And CM is feeling down, and wallowing in that narcissistic pool, as we all do, of woe is me, and why can’t it be me‘s.
It was that night I realized you know Mom, that these deaths are not for nothing. After each that I have experienced, I’ve come away changed. After Grandma’s, than yours, and now Tim’s, I am very different from before. And there is no going back.
CM is not immune to deaths effect, as he has experienced that grief, time and time again, he admits. Yet somehow, maybe, he’s never allowed himself to accept the lessons? And so I said that to him.
Truly though, what lessons do we take with us after a death?
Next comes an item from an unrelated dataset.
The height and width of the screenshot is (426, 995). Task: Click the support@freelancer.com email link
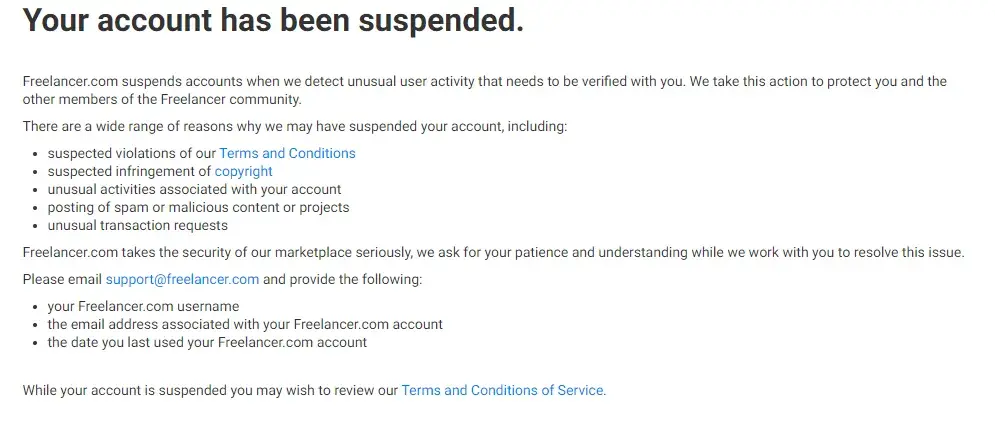coord(182,279)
Or, to the point, are there lessons at all?
There is always some reaction inherent in being alive, therefore death must have a resounding effect, no? As per Newton’s 3rd law, for every action, there is an equal and opposite reaction.
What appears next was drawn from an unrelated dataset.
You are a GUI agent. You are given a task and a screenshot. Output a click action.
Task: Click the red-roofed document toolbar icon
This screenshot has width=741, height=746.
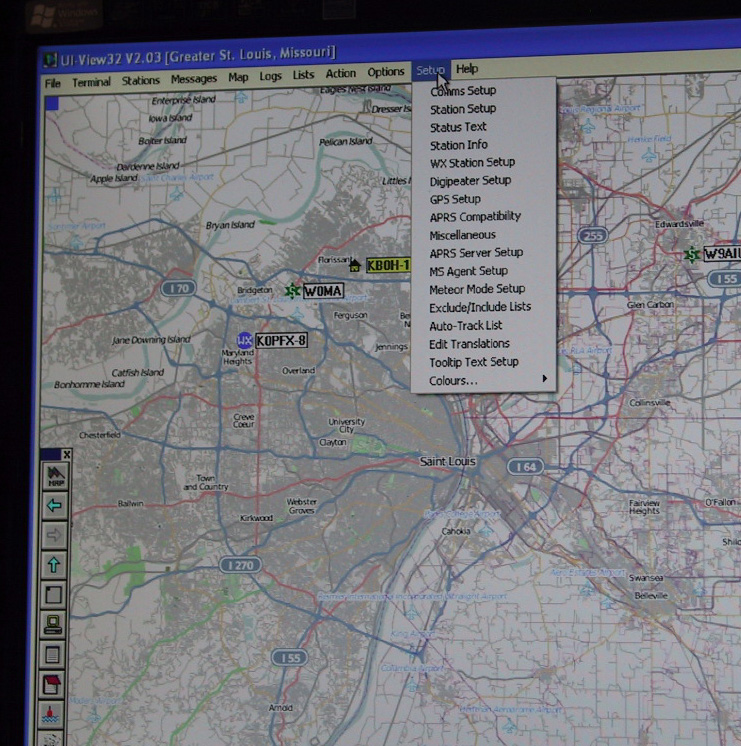(x=55, y=685)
Yes, I know Mom, this isn’t new.
Maybe more of a reminder really. Or, perhaps I’m just now absorbing what it means to grieve, and what changes that process inevitably has. Maybe we are supposed to grieve, as this strengthens us, provides us with new knowledge, and hardens our hearts a little. In the end, who we become is who will weather the storms ahead. We learn to make different choices, and eventually learn to truly, and honorably value our life, and how we finally choose to live it, changes.
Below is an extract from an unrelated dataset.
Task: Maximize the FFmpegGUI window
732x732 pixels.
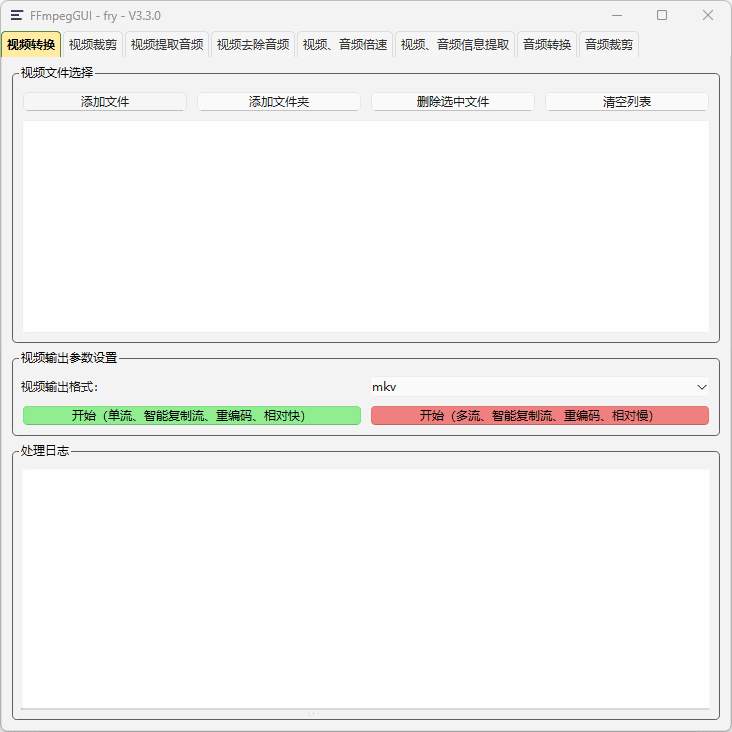Action: 662,16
I guess that through grief we may choose to experience our own happiness, and at a higher pitch than before. We appreciate those moments more of joy. We capture them, and store them in our gunny sacs, to take with us on our journey.
That time of grief gives us a chance to look through all the other griefs, and see what remnants remain. We may than remove all the random bits, and losses that have now lost significance, can be taken out.
Mom, you know, for almost two decades you were the walking wounded. If we’re honest, you never got over Grandma’s death. You grieved till the end. That I can not do, because I have learned what death teaches us about living.